Ancak özellikle CHP kurumsalının, İzmir’de basın anlamında bazı yanlış ayrımlara gittiğini üzülerek yazmam gerekiyor. Seçtiğimiz başkanların kendilerine gelen tüm bilgileri teyit etmelerinden ciddi yarar var ki bu yarar kendi siyasi ikballerini parlatır. Ben Cemil Tugay’ın iradesini eleştirecek değilim, ama iradesi sonucundan İzmir’e yansıyacak yaklaşımları tabi ki masaya yatıracağım. Bugün ESHOT’ta, İzelman’da Mezarlıklar Daire’de, nasıl doğru iradeler göstermişse Tanıtımda, Apikam ve Kültür Daire ile Sosyal Hizmetlerde ciddi hatalar yapıldı. Personel mobbinge tutuluyor ve örneğin Apikam’da “danışman” olmadığı halde kendini danışman tanıtanların geçmişe dayalı intikam adımları var.  Söylediğim ve yazdığım her eleştirimin arkasındayım. Bundan 10 yıl önce eleştirilen bir vesileyle eleştiren gazeteciye ulaşır, sözlü ya da yazılı cevap verirdi. Eğer bir yanlış varsa da karşılıklı özür dilenir ve yapılması neyse yapılırdı. Çünkü gazeteci de aynı makam sahibi gibi tek muhatapları olan halka hizmetle sorumluydu. 

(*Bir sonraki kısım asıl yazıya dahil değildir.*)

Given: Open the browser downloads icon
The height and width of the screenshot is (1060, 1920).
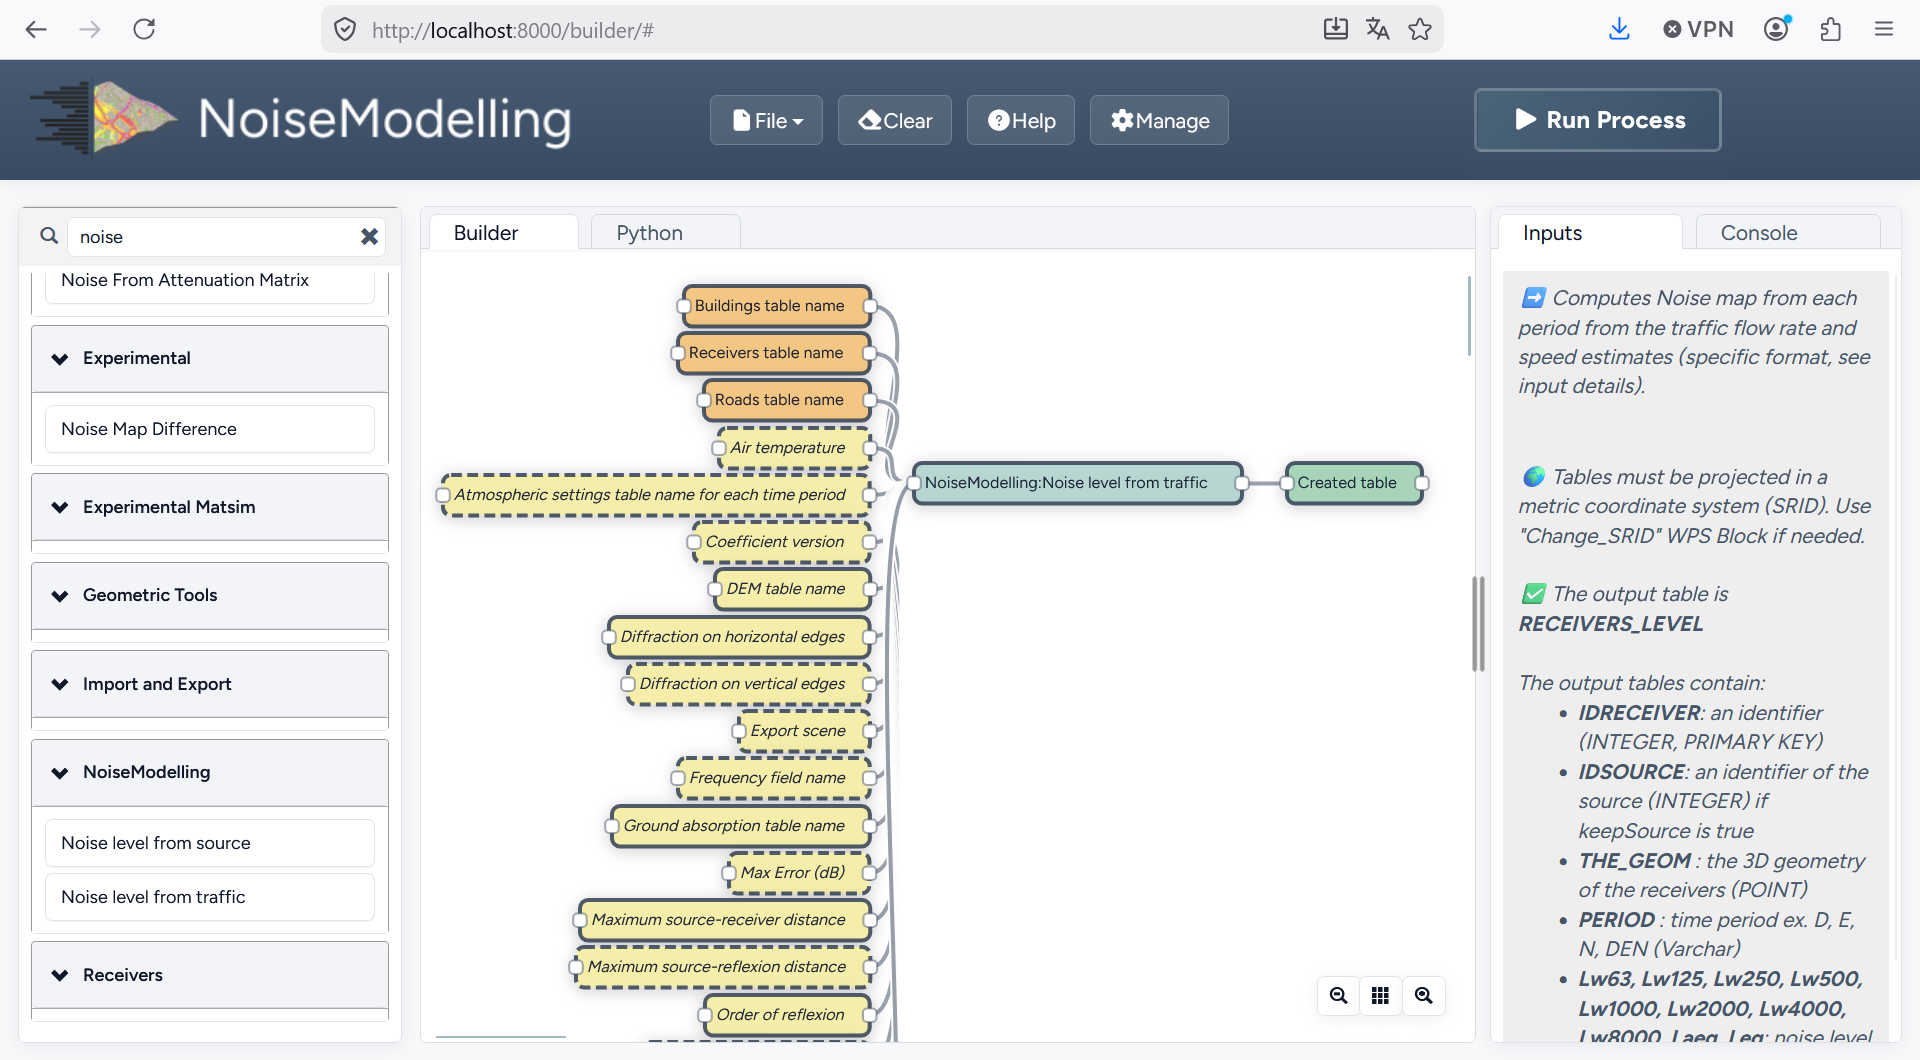Looking at the screenshot, I should (x=1619, y=29).
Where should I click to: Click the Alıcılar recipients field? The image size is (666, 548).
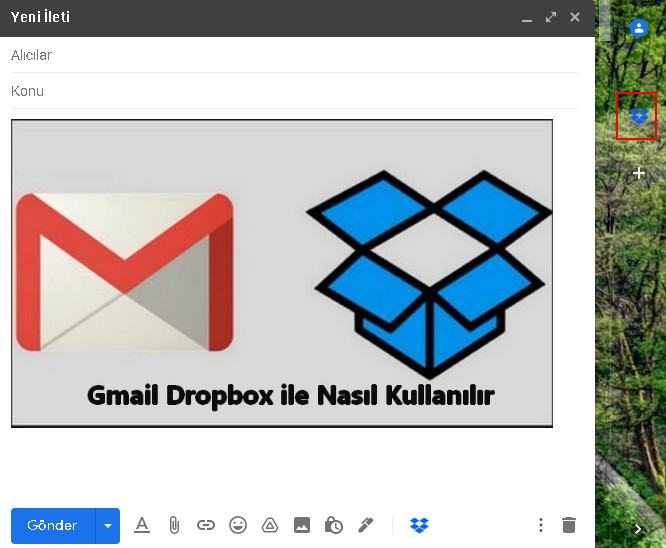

31 Mart sonrası belediye başkanlarına, benimle görüşmemeleri, yayınlarıma katılmamaları anlamında bir baskı olduğunu biliyorum hissediyorum. Hatta bir belediye başkanının, yayın yaptığım kurumla ilgili “uzak durun” diye sürekli baskı yaptığını da duydum. Ve yine hatta gencecik bir belediye başkanının, kendisine baskı kuran ilçe başkanı anlattığım için sağda solda beni soruşturduğunu öğrendim. Lakin şunu söyleyeyim ki o belediye başkanı lisede basketbol oynarken ben İzmir’de yine aynı işi yapıyordum. Neyse, ben şimdilik bunları yazmış olayım. İletişimi hayatımda bir kez bile yok saymadım. Ama tanıdığım bir tek insanı bile, başkalarının dedikodusuyla “infaz” etmedim. Şükür ki vicdanıma güveniyorum.   Kimse hatasız, yanlışsız değildir. Önemli olan hatanın farkına varılıp, kul hakkına girmemektir. Çünkü rızkı veren Hûda’dır, kula minnet eylemem! Ha bir söz daha vardır “gafil olma şaşkın bir gün sen de ölürsün” diye, yani önemli olan gök kubbede hoş sada bırakmaktır, bırakanlara selam olsun, rahmet olsun! 
12 Eylül’de her şeyi okuyacaksınız. 
[email protected]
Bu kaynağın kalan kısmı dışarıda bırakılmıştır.